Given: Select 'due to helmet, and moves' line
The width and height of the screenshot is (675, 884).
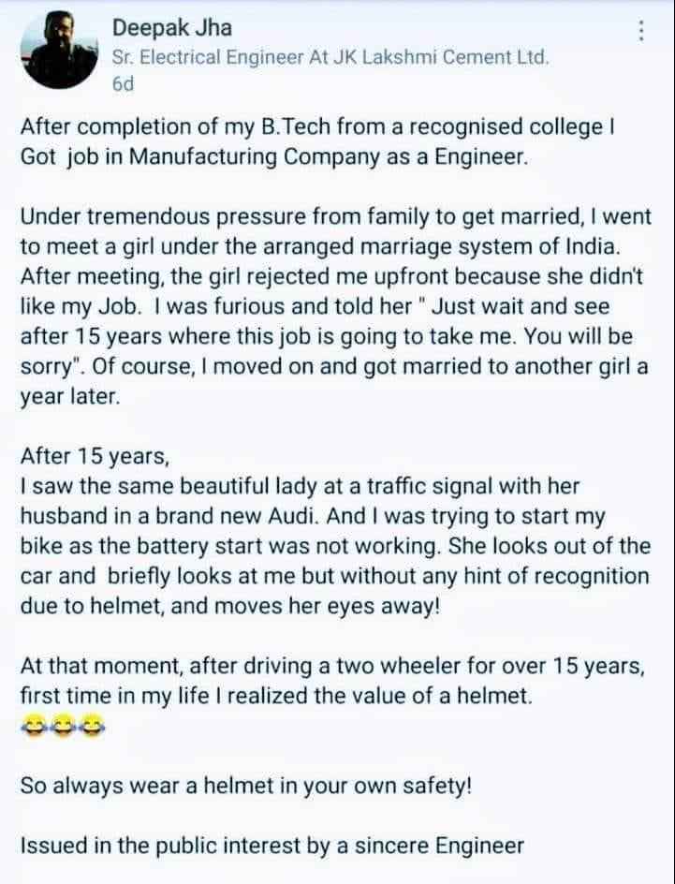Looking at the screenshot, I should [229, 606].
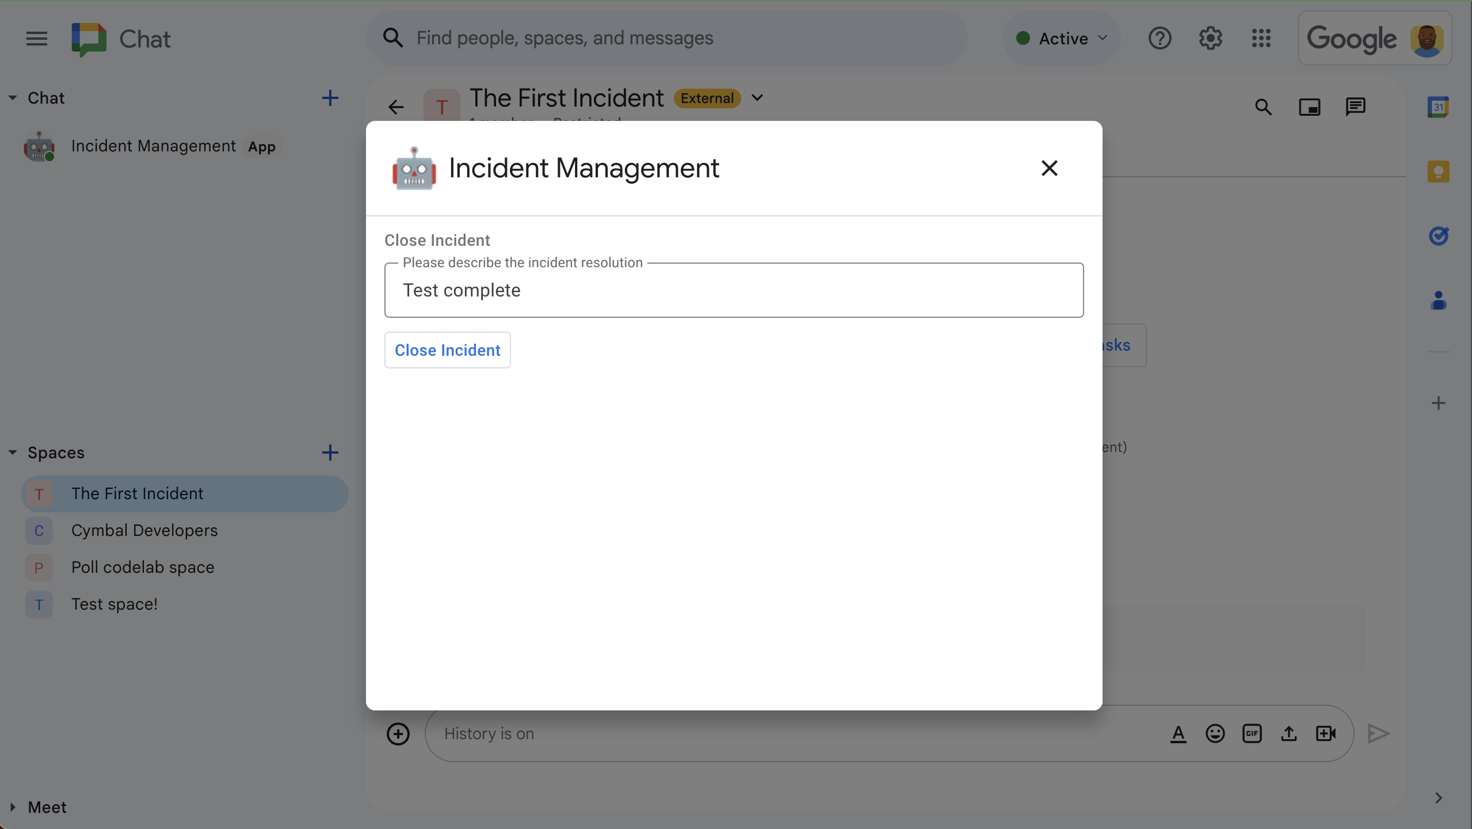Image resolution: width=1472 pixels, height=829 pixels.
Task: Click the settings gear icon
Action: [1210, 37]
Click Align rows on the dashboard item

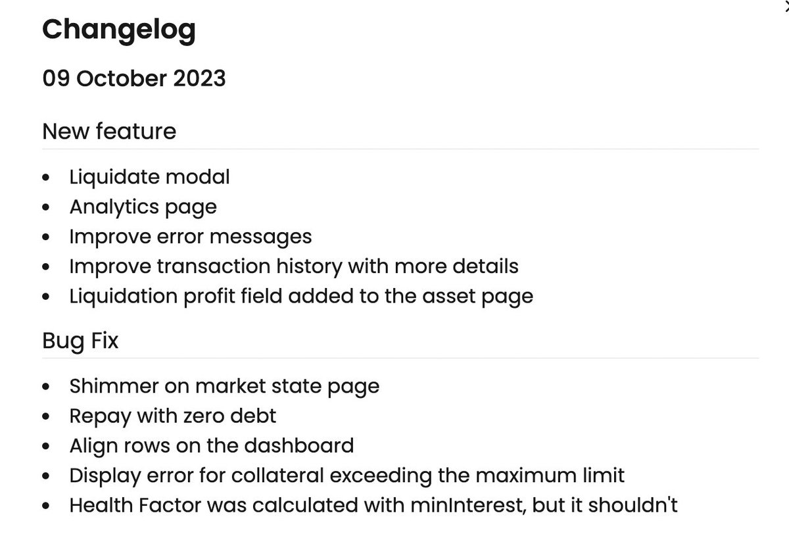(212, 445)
- - -
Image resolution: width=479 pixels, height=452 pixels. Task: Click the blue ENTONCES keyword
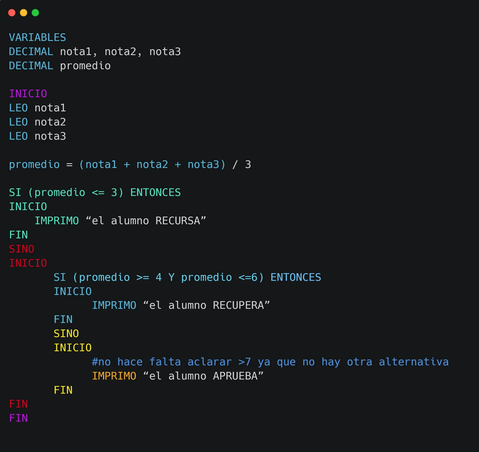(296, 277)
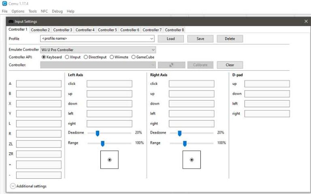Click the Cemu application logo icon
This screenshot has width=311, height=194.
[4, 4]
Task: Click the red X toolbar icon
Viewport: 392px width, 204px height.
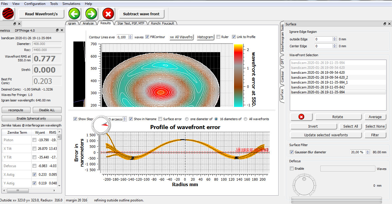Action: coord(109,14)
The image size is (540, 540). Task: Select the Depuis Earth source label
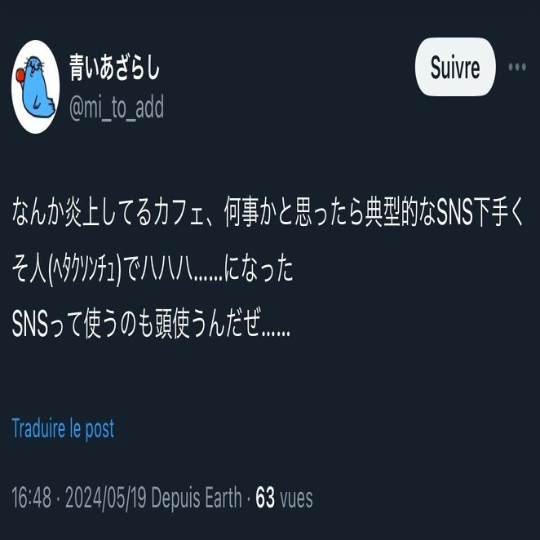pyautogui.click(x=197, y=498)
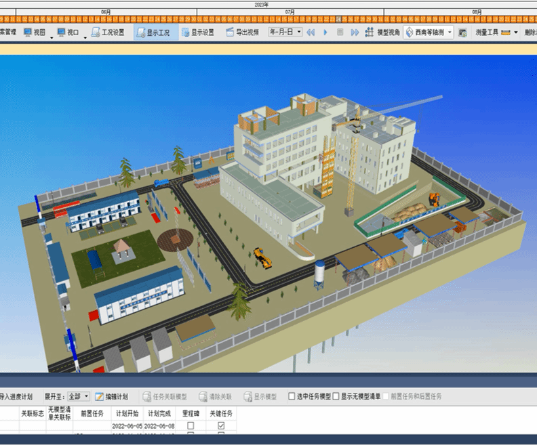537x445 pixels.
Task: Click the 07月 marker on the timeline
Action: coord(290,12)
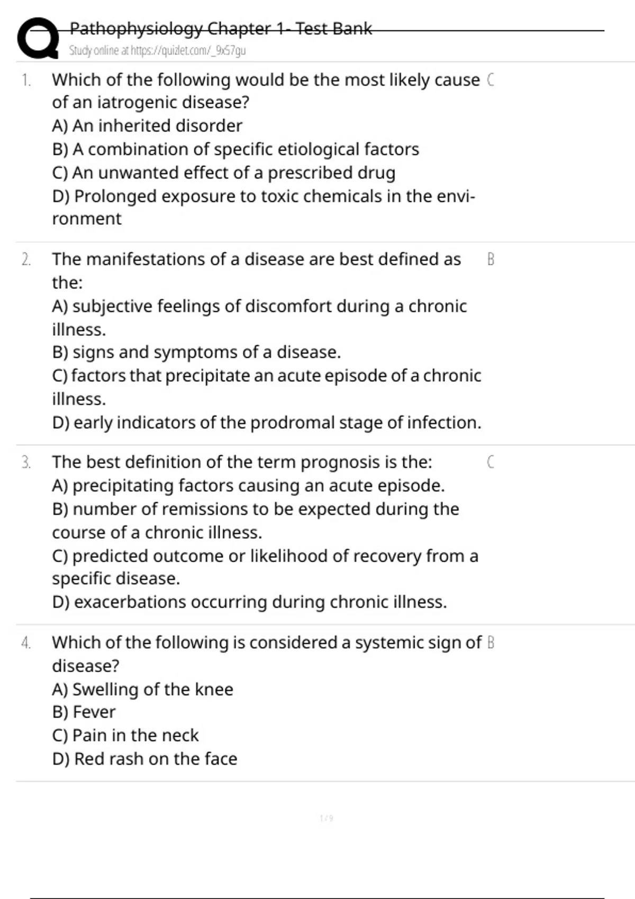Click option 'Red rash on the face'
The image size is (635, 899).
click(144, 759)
- - -
#### Task instructions
Rewrite the records as a JSON list of strings, one string per line, beginning at the line containing "Given: Select 'due to helmet, and moves' line" and ending at the line containing "Action: [1210, 37]", both included. Skip blank lines and leave out the pictures.

#### Solution to the exercise
[
  "Given: Select 'due to helmet, and moves' line",
  "The width and height of the screenshot is (675, 884).",
  "Looking at the screenshot, I should [229, 606].",
  "Image resolution: width=1472 pixels, height=829 pixels.",
  "Task: Click the settings gear icon",
  "Action: [1210, 37]"
]